--- PROVIDED DATA Enclosed Below ---

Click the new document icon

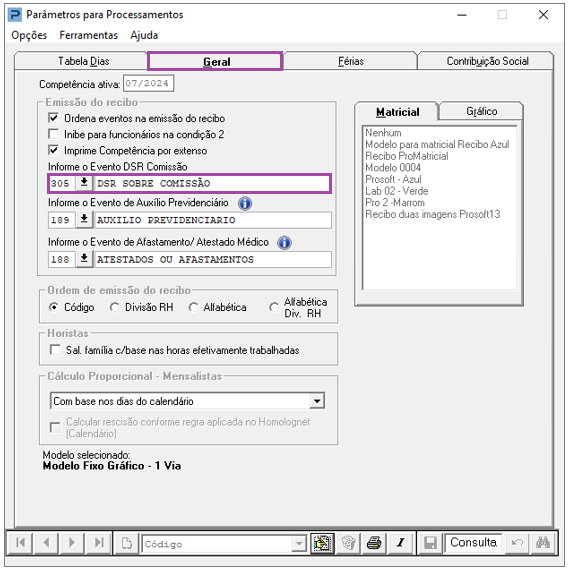(x=127, y=543)
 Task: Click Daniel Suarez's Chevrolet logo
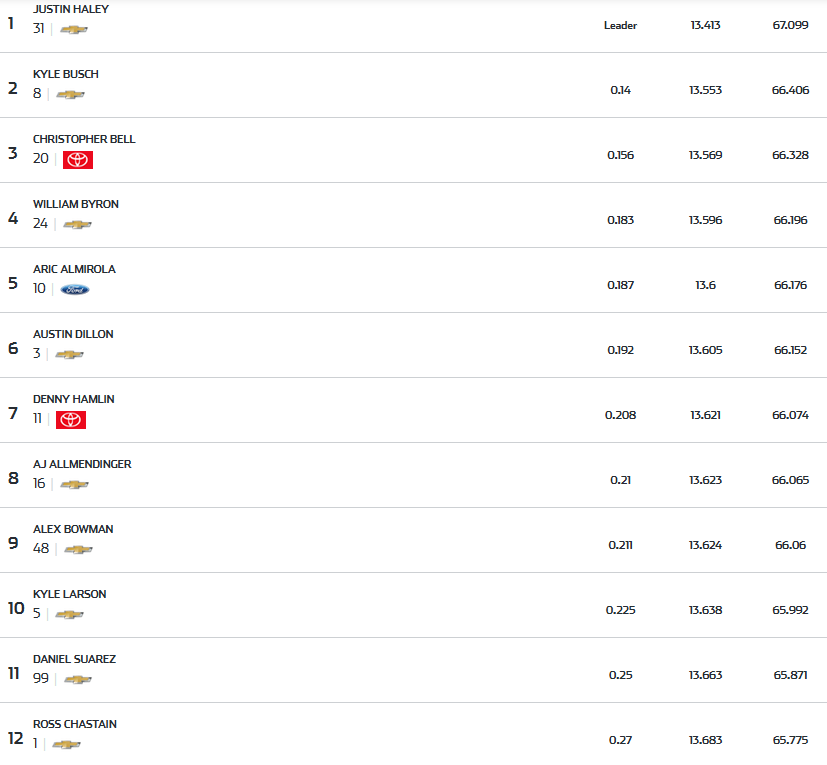[x=77, y=680]
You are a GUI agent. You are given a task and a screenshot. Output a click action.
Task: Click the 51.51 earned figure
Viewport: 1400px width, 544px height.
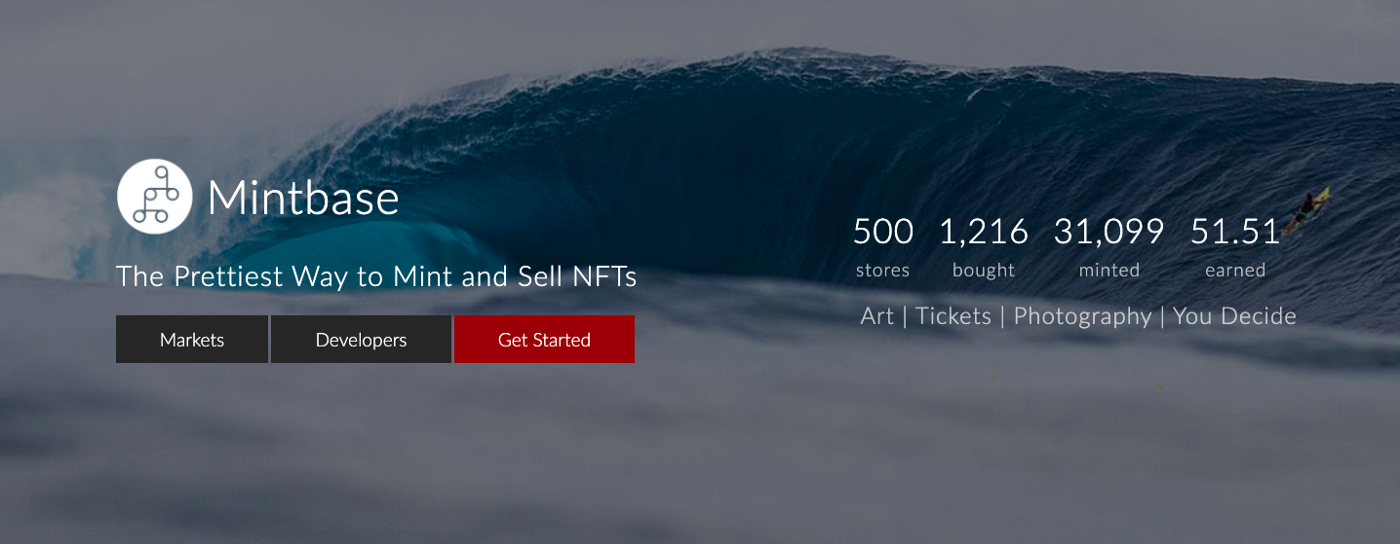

--- End of Enclosed PROVIDED DATA ---

Exclude the pictures from the copy. Retype exactly the lines running from the one containing "Task: Click the 51.51 earned figure" through the last line of the listing.

## RESPONSE
Task: Click the 51.51 earned figure
Viewport: 1400px width, 544px height.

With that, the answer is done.